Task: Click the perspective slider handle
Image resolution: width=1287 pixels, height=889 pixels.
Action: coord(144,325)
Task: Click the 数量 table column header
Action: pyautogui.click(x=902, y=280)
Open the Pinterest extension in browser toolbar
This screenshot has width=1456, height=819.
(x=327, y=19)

Exercise details => All of the data needs to be reproduced exactly, with no line missing.

Written solution =>
Task: Click the perspective slider handle
Image resolution: width=1287 pixels, height=889 pixels.
Action: coord(144,325)
Task: Click the 数量 table column header
Action: pyautogui.click(x=902, y=280)
Open the Pinterest extension in browser toolbar
This screenshot has width=1456, height=819.
(x=327, y=19)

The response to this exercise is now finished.